Hidden value in Famous Movies

The article by Erin B. Taylor is a review of the book Hollywood Blockbusters; The Anthropology of Popular Movies by Anthropologists David Sutton and Peter Wogan.   The article explains that the book exemplifies a new way of using anthropology.  Sutton and Wogan use an anthropological view to discover what makes famous movies famous.  They find that the most renowned movies like The Godfather (1972) revel a part of American Culture in a way that others do not.  The movies almost subconsciously revel aspects of ourselves that are hard to distinguish.
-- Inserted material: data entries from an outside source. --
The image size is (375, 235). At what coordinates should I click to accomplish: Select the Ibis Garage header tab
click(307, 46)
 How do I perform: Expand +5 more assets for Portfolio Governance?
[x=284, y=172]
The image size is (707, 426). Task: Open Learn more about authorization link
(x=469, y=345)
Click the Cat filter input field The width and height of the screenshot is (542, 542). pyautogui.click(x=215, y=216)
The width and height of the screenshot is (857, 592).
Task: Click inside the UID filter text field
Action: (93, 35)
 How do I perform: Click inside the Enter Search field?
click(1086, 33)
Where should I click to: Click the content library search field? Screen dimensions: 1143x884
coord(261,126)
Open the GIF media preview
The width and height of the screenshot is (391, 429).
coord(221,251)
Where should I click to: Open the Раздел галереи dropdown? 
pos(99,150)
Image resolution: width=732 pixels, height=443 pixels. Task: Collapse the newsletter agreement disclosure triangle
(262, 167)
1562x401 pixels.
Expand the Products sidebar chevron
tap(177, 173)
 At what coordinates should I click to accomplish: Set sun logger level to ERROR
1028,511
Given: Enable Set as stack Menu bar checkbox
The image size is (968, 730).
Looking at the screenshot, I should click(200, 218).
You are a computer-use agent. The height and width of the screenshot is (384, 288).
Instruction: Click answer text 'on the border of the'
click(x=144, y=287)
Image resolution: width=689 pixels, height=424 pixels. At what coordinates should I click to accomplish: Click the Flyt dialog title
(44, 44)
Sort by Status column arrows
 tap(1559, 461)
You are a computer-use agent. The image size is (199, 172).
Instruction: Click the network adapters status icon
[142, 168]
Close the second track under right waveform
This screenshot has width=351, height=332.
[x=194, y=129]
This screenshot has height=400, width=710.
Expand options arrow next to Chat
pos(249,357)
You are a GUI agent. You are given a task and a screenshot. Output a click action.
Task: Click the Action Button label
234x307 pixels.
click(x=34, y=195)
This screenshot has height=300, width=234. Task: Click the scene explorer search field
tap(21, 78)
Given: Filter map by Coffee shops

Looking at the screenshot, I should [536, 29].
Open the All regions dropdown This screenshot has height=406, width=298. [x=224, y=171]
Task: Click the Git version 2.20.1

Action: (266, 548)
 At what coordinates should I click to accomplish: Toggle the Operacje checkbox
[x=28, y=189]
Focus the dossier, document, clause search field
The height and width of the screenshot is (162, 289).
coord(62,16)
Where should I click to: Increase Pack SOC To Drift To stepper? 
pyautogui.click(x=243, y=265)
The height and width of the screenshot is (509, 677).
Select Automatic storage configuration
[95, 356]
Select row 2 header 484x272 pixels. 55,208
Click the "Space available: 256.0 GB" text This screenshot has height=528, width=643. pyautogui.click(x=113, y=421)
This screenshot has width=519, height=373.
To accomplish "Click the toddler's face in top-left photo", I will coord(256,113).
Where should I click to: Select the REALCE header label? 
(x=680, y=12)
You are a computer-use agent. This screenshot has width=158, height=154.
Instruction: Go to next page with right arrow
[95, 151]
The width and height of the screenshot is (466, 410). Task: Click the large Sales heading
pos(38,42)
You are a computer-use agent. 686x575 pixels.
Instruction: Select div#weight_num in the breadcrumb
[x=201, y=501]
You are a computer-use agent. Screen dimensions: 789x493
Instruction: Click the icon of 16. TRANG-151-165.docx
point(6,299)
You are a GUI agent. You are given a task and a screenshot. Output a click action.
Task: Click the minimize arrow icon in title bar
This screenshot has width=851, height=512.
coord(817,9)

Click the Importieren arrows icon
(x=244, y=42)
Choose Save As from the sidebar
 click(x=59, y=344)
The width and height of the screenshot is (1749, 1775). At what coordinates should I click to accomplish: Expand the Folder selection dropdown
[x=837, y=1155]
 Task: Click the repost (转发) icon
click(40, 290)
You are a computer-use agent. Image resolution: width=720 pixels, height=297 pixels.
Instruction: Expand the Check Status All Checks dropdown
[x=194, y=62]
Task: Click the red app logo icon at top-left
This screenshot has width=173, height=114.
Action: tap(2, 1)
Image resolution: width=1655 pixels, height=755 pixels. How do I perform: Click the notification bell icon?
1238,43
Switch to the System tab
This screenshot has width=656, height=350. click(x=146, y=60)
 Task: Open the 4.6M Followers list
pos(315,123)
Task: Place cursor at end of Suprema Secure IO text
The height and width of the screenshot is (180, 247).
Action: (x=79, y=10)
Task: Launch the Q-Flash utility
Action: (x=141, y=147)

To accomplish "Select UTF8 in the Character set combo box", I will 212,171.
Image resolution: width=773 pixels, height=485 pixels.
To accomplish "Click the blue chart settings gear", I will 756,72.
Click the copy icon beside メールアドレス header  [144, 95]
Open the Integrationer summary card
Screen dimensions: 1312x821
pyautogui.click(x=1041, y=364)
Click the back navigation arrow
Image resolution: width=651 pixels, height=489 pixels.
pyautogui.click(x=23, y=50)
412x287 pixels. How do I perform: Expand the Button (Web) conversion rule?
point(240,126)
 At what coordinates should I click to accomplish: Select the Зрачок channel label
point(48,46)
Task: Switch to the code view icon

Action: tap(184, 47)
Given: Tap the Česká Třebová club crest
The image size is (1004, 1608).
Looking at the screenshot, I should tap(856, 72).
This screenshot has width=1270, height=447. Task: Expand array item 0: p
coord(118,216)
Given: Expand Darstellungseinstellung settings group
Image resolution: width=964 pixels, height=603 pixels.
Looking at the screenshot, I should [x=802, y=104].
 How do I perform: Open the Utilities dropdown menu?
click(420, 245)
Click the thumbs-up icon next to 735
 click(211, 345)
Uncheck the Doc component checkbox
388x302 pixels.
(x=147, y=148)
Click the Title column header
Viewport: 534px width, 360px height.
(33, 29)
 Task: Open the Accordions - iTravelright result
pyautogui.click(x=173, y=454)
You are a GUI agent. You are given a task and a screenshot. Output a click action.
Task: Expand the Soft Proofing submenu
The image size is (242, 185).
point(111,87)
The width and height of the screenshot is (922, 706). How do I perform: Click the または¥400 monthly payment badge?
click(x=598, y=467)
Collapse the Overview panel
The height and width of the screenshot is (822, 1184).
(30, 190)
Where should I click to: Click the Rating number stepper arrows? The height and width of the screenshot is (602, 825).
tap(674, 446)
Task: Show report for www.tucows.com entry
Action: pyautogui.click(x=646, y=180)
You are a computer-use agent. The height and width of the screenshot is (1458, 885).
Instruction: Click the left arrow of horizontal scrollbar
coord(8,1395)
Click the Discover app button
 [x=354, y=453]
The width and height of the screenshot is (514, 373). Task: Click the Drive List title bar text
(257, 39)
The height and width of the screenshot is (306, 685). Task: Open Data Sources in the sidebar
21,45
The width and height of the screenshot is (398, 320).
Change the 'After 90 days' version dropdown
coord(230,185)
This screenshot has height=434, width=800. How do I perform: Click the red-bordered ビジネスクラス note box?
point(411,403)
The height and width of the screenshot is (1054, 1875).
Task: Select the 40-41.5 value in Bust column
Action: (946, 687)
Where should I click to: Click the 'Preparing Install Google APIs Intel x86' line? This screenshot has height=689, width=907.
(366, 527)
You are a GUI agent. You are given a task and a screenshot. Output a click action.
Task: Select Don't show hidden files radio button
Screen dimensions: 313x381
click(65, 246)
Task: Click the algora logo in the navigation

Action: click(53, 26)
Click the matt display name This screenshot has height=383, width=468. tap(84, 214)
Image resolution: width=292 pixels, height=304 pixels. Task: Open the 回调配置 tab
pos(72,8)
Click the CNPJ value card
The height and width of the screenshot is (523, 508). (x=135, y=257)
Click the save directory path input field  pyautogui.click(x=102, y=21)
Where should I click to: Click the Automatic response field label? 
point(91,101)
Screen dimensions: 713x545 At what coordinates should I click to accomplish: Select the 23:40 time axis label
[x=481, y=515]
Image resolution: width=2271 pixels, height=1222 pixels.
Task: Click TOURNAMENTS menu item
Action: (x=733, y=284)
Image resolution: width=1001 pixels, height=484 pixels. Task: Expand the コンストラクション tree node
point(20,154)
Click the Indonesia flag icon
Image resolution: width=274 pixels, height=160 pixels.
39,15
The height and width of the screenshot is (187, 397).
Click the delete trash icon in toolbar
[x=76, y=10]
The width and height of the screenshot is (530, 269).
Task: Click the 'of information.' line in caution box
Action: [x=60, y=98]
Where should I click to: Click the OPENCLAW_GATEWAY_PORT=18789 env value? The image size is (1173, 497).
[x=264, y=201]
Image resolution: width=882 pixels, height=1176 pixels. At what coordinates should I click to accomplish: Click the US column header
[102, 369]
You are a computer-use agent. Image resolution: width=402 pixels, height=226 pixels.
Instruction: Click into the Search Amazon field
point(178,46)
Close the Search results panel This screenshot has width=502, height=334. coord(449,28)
The author explains that every culture has myths that are passed down from one generation to another.  “But it can be difficult to identify just what is the Thor, Medusa or dreamtime spirit of our place and time.  This is partly because societies tend to blend into one another as people and cultural products move fluidly around the world.”

Movies however can capture a spirit of a time period that then can be passed down from generation to generation.  They can explain a culture and attitude of a decade or just common human nature.  In the case of The Godfather it is explained that when food is offered it binds people together and when it is not tension or violence emerges.

Showing is telling and a picture is worth a thousand words.  It makes sense that movies can almost subconsciously capture an essence of American Culture and the ones that capture it best are the movies that are passed down from one generation to another.